Hausarbeit 2004 19 Seiten

Medien / Kommunikation - Film und Fernsehen

Leseprobe

Gliederung

1. Einleitung

2. Politische Funktionen des Fernsehens
2.1 Aufbau und Funktion des Fernsehens in der BRD
2.2 Aufbau und Funktion des Fernsehens in der DDR

3. Eigenbilder im deutschen Fernsehen
3.1 Eigenbilder im bundesdeutschen Fernsehen
3.2 Eigenbilder im DDR-Fernsehen im Vergleich

4. Fremdbilder im deutschen Fernsehen
4.1 Auslandsberichterstattung im Fernsehen der Bundesrepublik
4.2 Auslandsberichterstattung im DDR-Fernsehen
4.3 Die DDR aus der Sicht des BRD-Fernsehens
4.4 Die BRD aus der Sicht des DDR-Fernsehens

5. Das deutsch-deutsche Verhältnis im Fernsehen
5.1 Das deutsch-deutsche Verhältnis aus der Sicht des BRD-Fernsehens

6. Westmedien in der DDR

7. Fazit

1. Einleitung

Nach dem Zweiten Weltkrieg standen sich mit der westlichen Besatzungszone bzw. der BRD und der Sowjet-Besatzungszone bzw. der DDR zwei Systeme gegenüber, die auf vollständig verschiedenen politischen und ideologischen Grundsätzen basierten. Es stellt sich die Frage, inwiefern sich diese Gegensätze auch in den Medien widerspiegelten, ob diese als Vermittler politischer Einstellungen zur Entfremdung beitrugen und den Konflikt verstärkten oder sich hier, im Gegenteil, eine Basis der Annäherung fand. Die folgende Arbeit soll durch einen Vergleich des Fernsehens beider deutschen Staaten eine Antwort darauf geben.

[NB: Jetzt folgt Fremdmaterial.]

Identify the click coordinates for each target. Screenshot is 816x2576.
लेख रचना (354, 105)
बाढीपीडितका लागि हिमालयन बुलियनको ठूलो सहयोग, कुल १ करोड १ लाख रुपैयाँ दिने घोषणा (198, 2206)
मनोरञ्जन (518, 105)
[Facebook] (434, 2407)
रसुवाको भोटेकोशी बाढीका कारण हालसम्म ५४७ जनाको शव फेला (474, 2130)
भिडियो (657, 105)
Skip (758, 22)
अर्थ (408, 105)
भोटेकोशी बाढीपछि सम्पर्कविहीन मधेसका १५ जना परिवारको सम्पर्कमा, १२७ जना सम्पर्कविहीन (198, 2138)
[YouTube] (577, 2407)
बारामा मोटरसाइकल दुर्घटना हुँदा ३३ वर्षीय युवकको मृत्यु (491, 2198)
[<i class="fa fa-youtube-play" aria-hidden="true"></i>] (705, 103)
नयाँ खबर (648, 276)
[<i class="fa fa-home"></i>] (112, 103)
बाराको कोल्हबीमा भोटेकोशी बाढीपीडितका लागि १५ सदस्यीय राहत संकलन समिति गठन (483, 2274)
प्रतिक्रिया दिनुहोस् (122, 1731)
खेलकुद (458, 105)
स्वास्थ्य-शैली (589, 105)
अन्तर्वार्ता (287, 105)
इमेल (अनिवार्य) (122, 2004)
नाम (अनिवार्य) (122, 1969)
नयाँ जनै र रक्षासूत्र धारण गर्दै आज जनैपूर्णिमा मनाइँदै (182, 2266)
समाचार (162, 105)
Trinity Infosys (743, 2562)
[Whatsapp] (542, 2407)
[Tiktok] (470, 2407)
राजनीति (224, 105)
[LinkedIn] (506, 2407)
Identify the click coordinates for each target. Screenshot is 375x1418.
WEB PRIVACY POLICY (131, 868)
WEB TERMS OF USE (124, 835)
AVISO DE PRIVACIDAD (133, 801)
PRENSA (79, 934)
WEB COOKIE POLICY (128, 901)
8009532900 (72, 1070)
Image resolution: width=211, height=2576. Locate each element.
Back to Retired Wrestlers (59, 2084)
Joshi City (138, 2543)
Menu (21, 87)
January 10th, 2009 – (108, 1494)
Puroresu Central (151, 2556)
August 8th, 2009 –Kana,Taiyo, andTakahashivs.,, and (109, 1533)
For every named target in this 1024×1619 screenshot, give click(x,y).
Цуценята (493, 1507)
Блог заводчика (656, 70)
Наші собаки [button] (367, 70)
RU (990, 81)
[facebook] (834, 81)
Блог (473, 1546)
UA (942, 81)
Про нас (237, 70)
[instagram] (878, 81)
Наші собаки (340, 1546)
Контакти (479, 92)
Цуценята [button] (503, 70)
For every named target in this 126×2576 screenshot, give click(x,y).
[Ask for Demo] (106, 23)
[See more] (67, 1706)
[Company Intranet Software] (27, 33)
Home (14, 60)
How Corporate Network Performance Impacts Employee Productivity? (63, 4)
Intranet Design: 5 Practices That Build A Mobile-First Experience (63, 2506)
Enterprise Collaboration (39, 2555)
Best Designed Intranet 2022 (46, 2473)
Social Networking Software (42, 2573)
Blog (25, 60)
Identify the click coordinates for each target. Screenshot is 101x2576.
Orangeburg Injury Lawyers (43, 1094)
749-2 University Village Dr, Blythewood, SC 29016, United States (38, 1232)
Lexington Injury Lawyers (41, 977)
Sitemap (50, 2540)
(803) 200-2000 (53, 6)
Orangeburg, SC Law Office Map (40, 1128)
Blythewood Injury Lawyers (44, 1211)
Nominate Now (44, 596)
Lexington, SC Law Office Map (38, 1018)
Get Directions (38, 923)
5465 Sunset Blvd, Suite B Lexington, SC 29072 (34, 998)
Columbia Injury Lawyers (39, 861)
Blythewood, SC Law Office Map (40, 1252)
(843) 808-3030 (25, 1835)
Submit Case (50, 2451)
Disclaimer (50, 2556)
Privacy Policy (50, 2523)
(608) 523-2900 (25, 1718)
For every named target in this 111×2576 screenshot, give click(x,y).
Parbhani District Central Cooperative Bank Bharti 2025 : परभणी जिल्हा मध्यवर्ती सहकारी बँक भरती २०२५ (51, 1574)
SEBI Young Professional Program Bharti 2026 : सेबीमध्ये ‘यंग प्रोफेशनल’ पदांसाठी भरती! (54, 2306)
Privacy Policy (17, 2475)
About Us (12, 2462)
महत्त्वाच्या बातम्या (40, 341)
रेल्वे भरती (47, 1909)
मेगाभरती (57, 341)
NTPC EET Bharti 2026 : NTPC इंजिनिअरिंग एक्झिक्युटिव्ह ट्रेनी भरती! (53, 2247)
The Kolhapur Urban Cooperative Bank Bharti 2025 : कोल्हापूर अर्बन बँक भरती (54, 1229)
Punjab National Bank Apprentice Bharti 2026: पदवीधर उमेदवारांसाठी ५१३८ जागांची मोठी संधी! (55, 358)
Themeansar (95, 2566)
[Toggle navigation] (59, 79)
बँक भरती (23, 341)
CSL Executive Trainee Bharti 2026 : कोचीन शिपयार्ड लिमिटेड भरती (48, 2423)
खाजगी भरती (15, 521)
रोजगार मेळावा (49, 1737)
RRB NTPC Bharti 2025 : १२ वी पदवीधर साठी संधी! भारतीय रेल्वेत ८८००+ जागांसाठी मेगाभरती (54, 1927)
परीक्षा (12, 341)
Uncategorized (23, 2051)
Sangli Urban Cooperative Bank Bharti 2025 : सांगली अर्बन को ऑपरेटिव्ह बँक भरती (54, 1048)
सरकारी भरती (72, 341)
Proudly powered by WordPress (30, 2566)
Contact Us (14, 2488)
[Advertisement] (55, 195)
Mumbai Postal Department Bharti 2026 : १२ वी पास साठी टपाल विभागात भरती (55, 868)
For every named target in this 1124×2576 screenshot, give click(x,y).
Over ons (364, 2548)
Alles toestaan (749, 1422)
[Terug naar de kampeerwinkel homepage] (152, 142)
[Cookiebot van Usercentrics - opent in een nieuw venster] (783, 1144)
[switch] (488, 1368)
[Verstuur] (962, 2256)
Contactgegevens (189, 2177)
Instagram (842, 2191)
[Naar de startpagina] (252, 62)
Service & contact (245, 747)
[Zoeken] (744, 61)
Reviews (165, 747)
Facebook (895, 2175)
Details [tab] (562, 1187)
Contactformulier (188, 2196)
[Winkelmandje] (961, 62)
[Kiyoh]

Dabei werde ich zunächst die politischen Funktionen und den Aufbau des Fernsehens und anschließend Eigen- und Fremdbilder des eigenen und jeweils anderen Staates, wie sie in der Berichterstattung zum Ausdruck kamen, einander gegenüberstellen.

Eigenbilder meint dabei, wie die beiden Staaten im jeweils eigenen Rundfunk sich selbst darstellten bzw. politische Einstellungen und Schwerpunkte durch die Häufigkeit und Art der Berichterstattung zum Ausdruck kamen, Fremdbilder die Sichtweise gegenüber anderen Staaten und insbesondere dem „anderen Deutschland“. Diese Eigen- und Fremdbilder umfassen die gesellschaftspolitischen, innenpolitischen, außenpolitischen und wirtschaftspolitischen Einstellungen.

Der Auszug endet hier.